Parents of teenage children in the UK are paying pocket money well below the European average, and are parting with less than half that of Italian and Austrian mums and dads.
The findings, based on a Ipsos survey of more than 12,000 people across Europe, found UK children start out life being lavished with money compared to their peers across the Channel but that this parental generosity appears to wane as they get older.
Children under the age of five receive on average £2 a week in the UK, compared with 80p in Spain and 40p in the Netherlands. The weekly piggy bank boost is only beaten by Italian parents who give a whopping £4 a week at this age.

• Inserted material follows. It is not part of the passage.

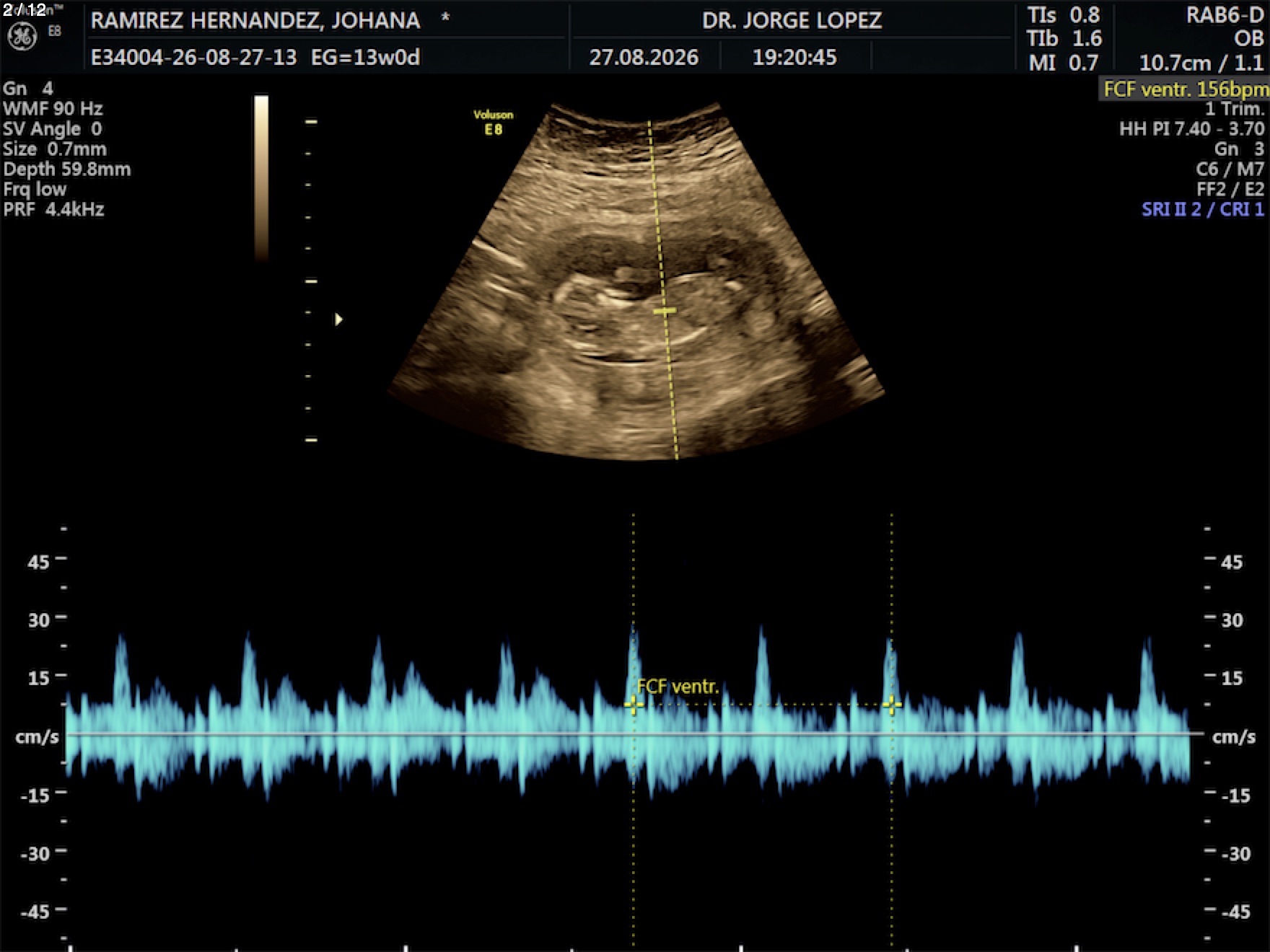Click the focal zone arrow marker
Image resolution: width=1270 pixels, height=952 pixels.
tap(338, 319)
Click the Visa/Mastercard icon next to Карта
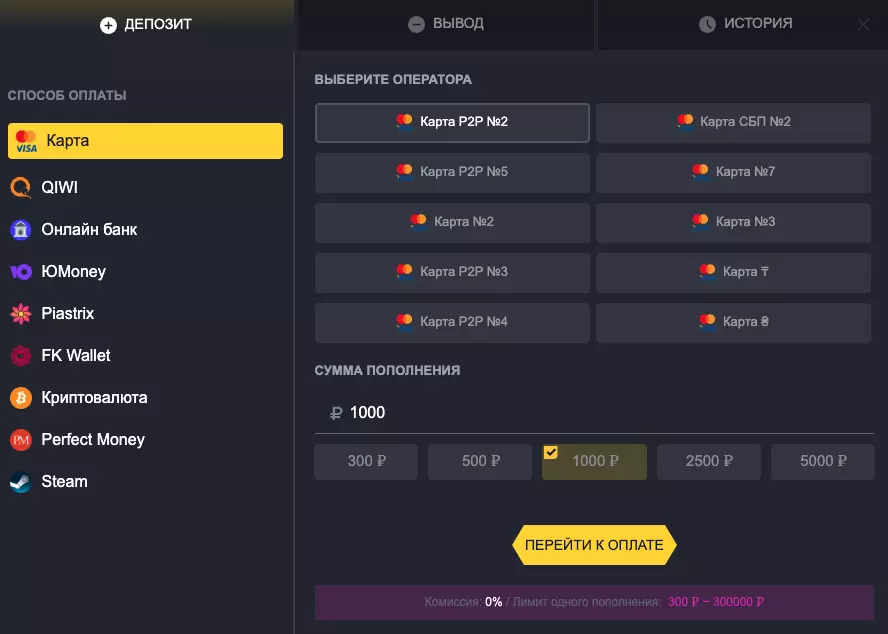This screenshot has height=634, width=888. 21,140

Between five and 10, children in the UK fare better than all their European cousins, netting £5 a week. But something strange happens as those children enter high school: British parents, instead of countering the effects of inflation and peer pressure, instead leave their children with the same allowance of £5 a week until the age of 15.
This amount then increases to £9.50 – but by then it is too late for UK children to out-save (or spend) children the same age in mainland Europe. While UK parents put the brakes on pocket money increases at age 10, mums and dads in every other European country increase their offerings.

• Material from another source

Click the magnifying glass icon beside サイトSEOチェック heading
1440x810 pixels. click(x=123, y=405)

This happens again at age 10 and again at 15, with Austrian parents being the most generous. They give a typical £28 a week at this age – almost three times the amount given by British parents – while the Italians are doling out £24. Only parents in Poland, Romania and the Czech Republic pay less than UK parents, at between £8.50 and £9.30 a week.
The economists at ING bank, which commissioned the findings, also asked parents about their pocket money when they were children and their savings habits now. It found that 55% of people who received pocket money regularly added to their savings, compared to 45% who didn’t.

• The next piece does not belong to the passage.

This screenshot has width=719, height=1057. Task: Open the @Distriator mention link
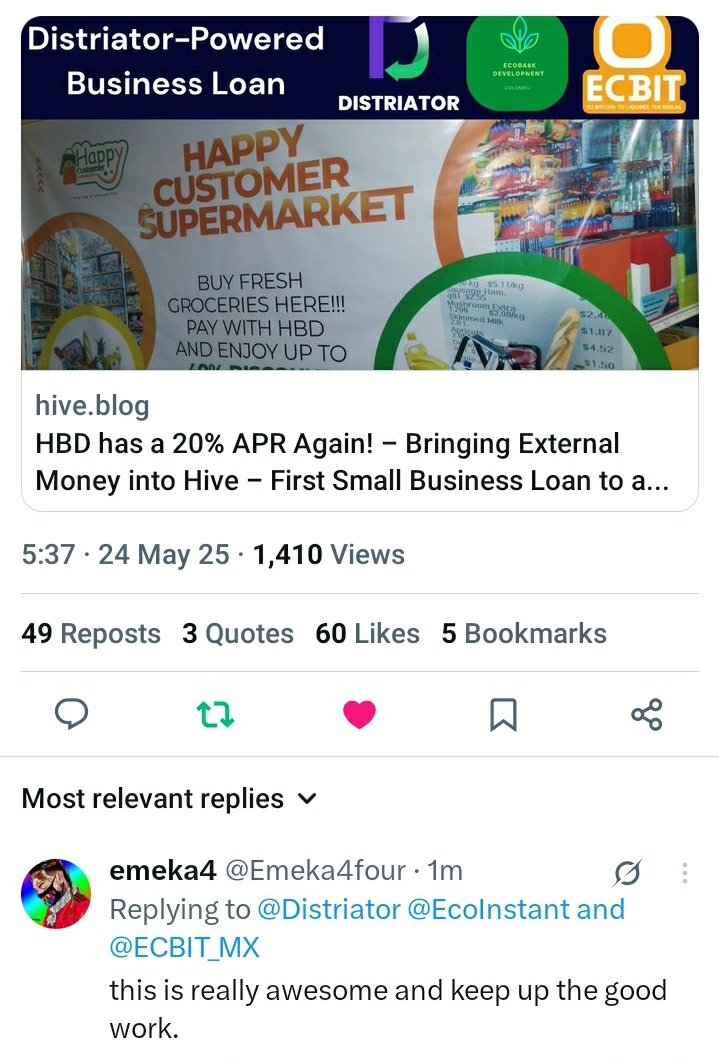[x=329, y=909]
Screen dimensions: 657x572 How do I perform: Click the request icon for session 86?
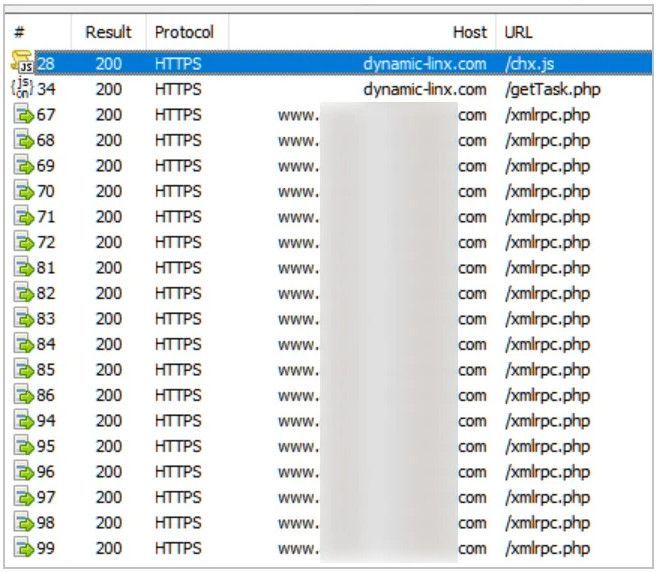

However, UK parents may be doing their offspring a favour if, instead of giving money, are asking their children to earn it. Research presented to the Royal Economic Society last year by academics from Sheffield University concluded that children who are given pocket money are much less likely to save than those who have part-time work such as a paper round. It also found they may turn out to be less financially prudent as adults.
“Given the widespread concern that individuals are not saving enough, it is apparent that attitudes towards finances may be shaped at an early age,” said Sarah Brown and Karl Taylor, authors of that report. “Our findings indicate that shaping the financial behaviour of children may have long-lasting effects in terms of financial behaviour and decision-making as an adult.”